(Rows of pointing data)
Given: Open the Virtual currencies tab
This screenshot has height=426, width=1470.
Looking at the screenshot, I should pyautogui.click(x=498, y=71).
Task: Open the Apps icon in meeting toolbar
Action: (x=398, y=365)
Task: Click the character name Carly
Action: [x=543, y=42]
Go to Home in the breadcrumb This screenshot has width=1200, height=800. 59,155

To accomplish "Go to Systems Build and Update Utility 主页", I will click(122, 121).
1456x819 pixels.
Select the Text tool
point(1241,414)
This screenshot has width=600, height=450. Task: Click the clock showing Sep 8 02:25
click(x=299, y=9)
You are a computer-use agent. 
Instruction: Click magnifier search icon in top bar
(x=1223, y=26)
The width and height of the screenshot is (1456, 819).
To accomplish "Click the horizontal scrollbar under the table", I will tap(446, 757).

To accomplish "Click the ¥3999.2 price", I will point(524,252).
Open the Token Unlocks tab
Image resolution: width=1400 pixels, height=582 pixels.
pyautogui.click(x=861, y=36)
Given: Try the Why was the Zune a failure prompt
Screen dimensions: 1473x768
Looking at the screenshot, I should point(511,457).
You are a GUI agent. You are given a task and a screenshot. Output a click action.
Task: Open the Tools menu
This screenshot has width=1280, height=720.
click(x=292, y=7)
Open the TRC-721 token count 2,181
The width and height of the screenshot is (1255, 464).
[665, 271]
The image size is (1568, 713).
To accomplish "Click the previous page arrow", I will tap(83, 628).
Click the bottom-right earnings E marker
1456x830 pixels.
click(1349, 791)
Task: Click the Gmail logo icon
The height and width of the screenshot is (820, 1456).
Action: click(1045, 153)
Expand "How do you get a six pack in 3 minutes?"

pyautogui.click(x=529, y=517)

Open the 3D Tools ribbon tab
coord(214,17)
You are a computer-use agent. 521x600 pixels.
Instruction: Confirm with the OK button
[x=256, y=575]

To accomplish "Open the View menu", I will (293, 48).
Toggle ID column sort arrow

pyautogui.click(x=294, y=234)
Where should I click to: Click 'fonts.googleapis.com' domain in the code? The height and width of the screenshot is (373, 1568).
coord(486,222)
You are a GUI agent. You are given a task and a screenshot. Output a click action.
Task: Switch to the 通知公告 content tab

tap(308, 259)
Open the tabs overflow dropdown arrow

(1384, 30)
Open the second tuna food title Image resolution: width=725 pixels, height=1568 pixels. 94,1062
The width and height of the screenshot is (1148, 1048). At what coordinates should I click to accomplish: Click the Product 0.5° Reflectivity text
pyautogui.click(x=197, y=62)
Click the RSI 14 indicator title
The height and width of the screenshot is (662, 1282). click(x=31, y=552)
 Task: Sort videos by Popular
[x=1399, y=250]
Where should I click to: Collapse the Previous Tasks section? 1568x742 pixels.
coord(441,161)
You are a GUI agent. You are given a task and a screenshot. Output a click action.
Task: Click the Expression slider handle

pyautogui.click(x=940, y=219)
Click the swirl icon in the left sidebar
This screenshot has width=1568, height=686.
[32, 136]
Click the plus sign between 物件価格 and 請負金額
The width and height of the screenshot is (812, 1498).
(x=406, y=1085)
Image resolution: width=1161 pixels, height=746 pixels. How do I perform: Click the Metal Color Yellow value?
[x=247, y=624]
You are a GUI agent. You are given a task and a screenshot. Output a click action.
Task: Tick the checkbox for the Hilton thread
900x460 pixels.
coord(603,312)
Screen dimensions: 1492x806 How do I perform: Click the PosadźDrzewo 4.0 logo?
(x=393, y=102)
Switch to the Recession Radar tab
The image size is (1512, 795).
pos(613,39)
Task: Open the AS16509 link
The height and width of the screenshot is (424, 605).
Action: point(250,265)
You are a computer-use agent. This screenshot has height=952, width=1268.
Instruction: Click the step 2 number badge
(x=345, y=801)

**Problem details**. Reproduce the listing verbatim from its first line up to and including the line with "(x=1223, y=26)".

**Exercise output**.
Given: Open the Virtual currencies tab
This screenshot has height=426, width=1470.
Looking at the screenshot, I should pyautogui.click(x=498, y=71).
Task: Open the Apps icon in meeting toolbar
Action: (x=398, y=365)
Task: Click the character name Carly
Action: [x=543, y=42]
Go to Home in the breadcrumb This screenshot has width=1200, height=800. 59,155

To accomplish "Go to Systems Build and Update Utility 主页", I will click(122, 121).
1456x819 pixels.
Select the Text tool
point(1241,414)
This screenshot has width=600, height=450. Task: Click the clock showing Sep 8 02:25
click(x=299, y=9)
You are a computer-use agent. 
Instruction: Click magnifier search icon in top bar
(x=1223, y=26)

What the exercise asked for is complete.